» Work instructions:
(1) Repeat the macvlan broadcast message from "On Mon, 2014-04-07" up to and including "to process context.", substituting "virtual interfaces" for each "macvlans".
(2) Express the entries that follow the macvlan broadcast message as a JSON list of strings, with one string per line and no blank lines. Leave the pictures out.
[Start of Source excerpt]
On Mon, 2014-04-07 at 15:55 +0800, Herbert Xu wrote:
> Currently broadcasts are handled in network RX context, where
> the packets are sent through netif_rx.  This means that the number
> of macvlans will be constrained by the capacity of netif_rx.
> 
> For example, setting up 4096 macvlans practically causes all
> broadcast packets to be dropped as the default netif_rx queue
> size simply can't handle 4096 skbs being stuffed into it all
> at once.
> 
> Fundamentally, we need to ensure that the amount of work handled
> in each netif_rx backlog run is constrained.  As broadcasts are
> anything but constrained, it either needs to be limited per run
> or moved to process context.
[End of Source excerpt]
[Start of Given records]
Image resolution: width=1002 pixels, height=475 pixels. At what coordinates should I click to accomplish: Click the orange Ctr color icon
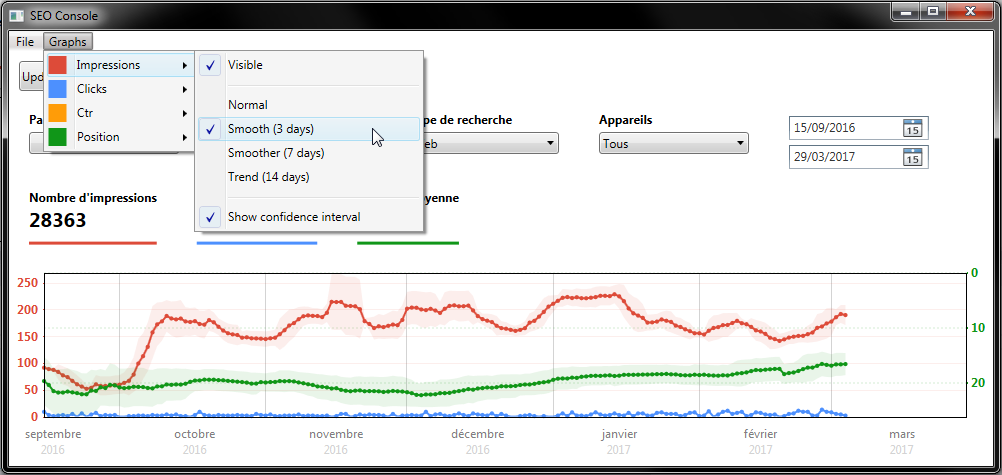tap(58, 113)
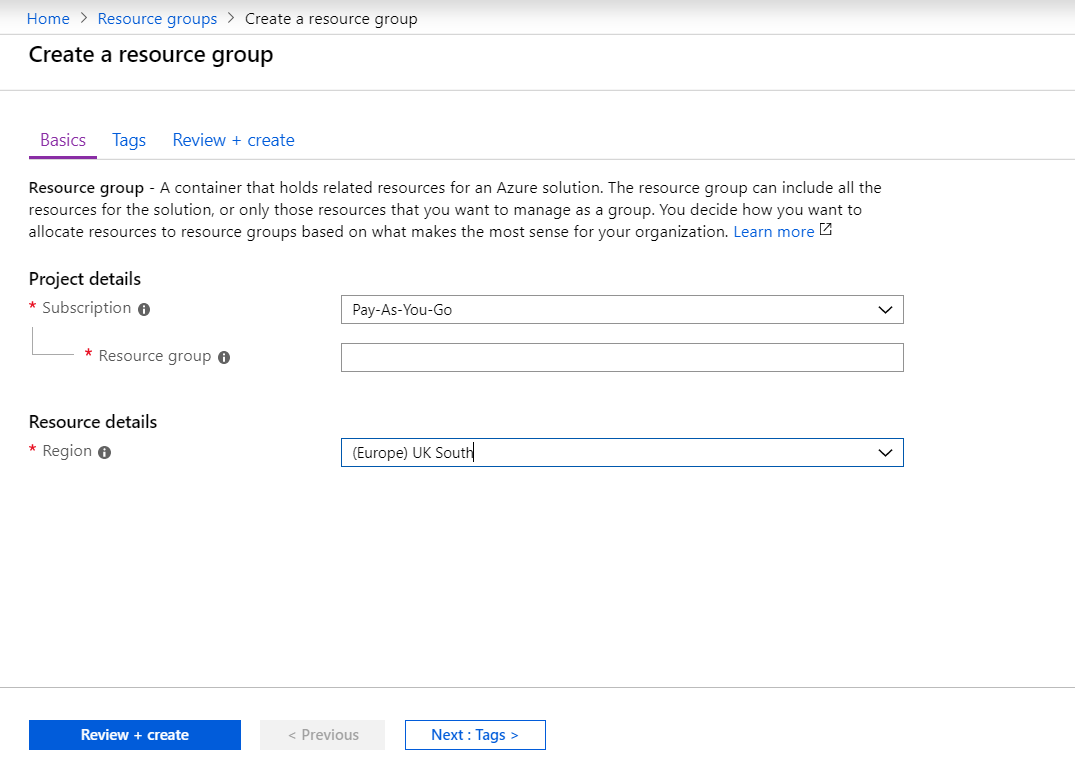Click external link icon beside Learn more

coord(826,230)
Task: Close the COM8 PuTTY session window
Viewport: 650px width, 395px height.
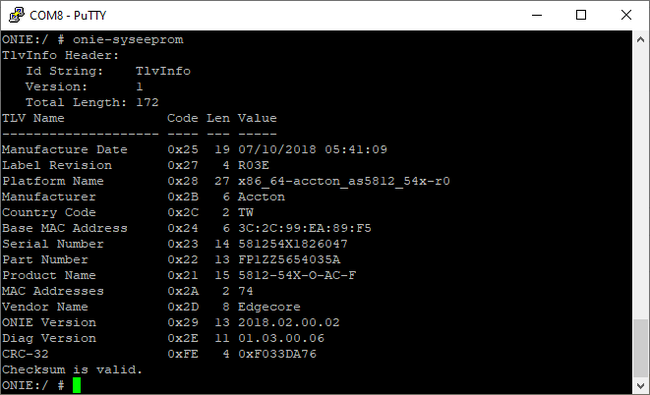Action: [626, 15]
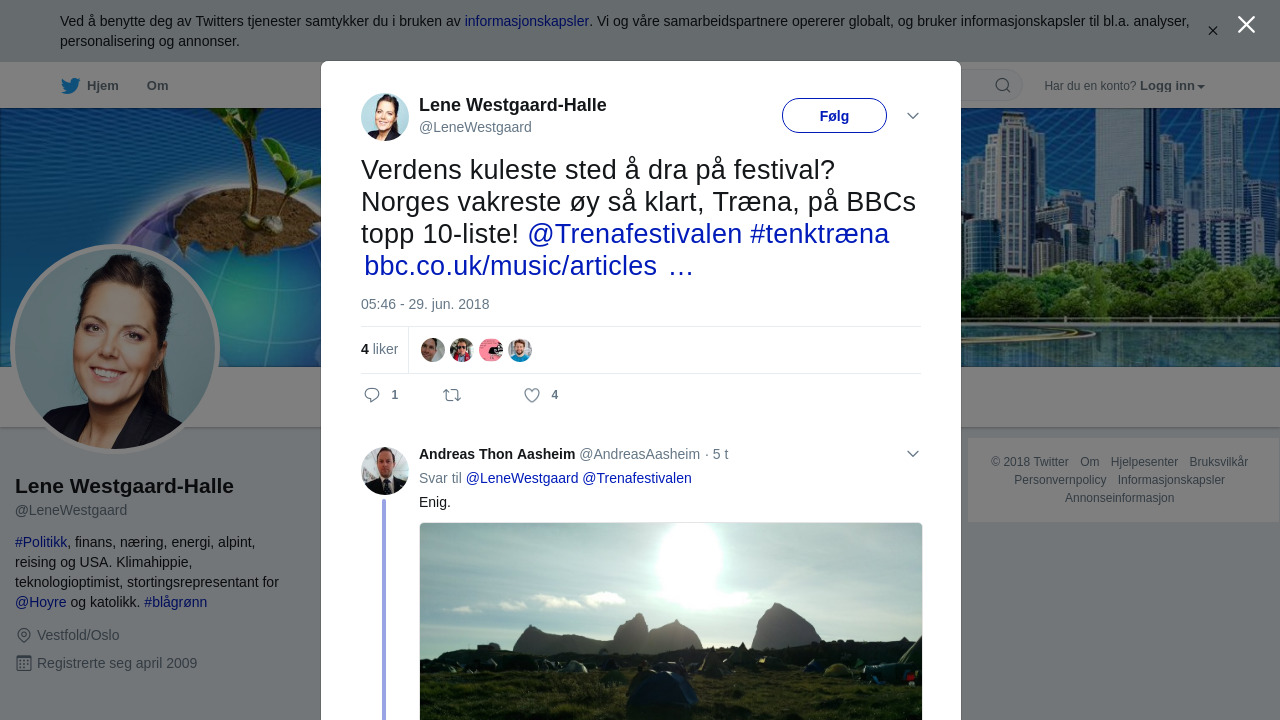This screenshot has width=1280, height=720.
Task: Dismiss the cookie notice small X
Action: (x=1213, y=31)
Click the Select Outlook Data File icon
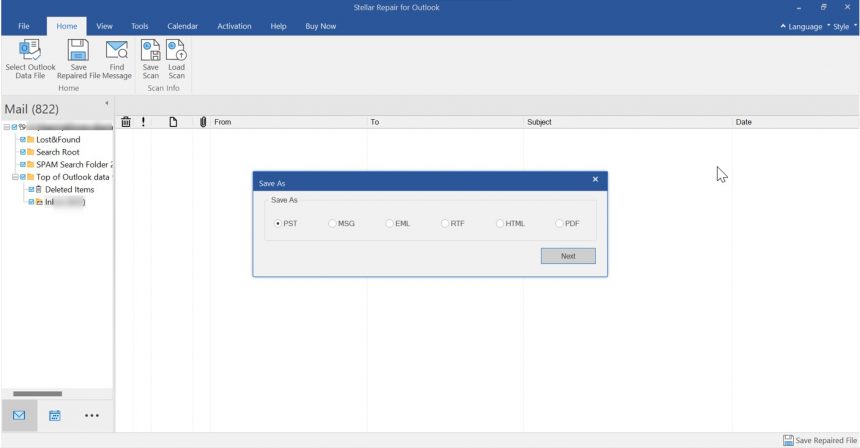This screenshot has height=448, width=860. 30,50
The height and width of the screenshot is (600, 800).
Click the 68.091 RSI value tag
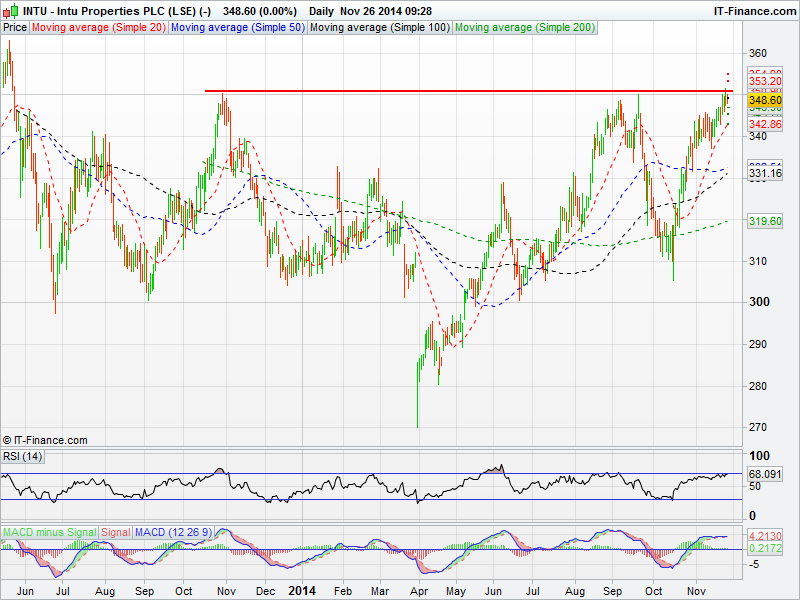tap(764, 474)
[End of Given records]
» Answers per task:
(1)
On Mon, 2014-04-07 at 15:55 +0800, Herbert Xu wrote:
> Currently broadcasts are handled in network RX context, where
> the packets are sent through netif_rx.  This means that the number
> of virtual interfaces will be constrained by the capacity of netif_rx.
> 
> For example, setting up 4096 virtual interfaces practically causes all
> broadcast packets to be dropped as the default netif_rx queue
> size simply can't handle 4096 skbs being stuffed into it all
> at once.
> 
> Fundamentally, we need to ensure that the amount of work handled
> in each netif_rx backlog run is constrained.  As broadcasts are
> anything but constrained, it either needs to be limited per run
> or moved to process context.

(2)
[
  "Image resolution: width=1002 pixels, height=475 pixels. At what coordinates should I click to accomplish: Click the orange Ctr color icon",
  "tap(58, 113)",
  "Click external link icon beside Learn more",
  "coord(826,230)",
  "Task: Close the COM8 PuTTY session window",
  "Viewport: 650px width, 395px height.",
  "Action: [626, 15]",
  "This screenshot has width=1280, height=720.",
  "Task: Dismiss the cookie notice small X",
  "Action: (x=1213, y=31)",
  "Click the Select Outlook Data File icon",
  "This screenshot has height=448, width=860. 30,50",
  "The height and width of the screenshot is (600, 800).",
  "Click the 68.091 RSI value tag",
  "tap(764, 474)"
]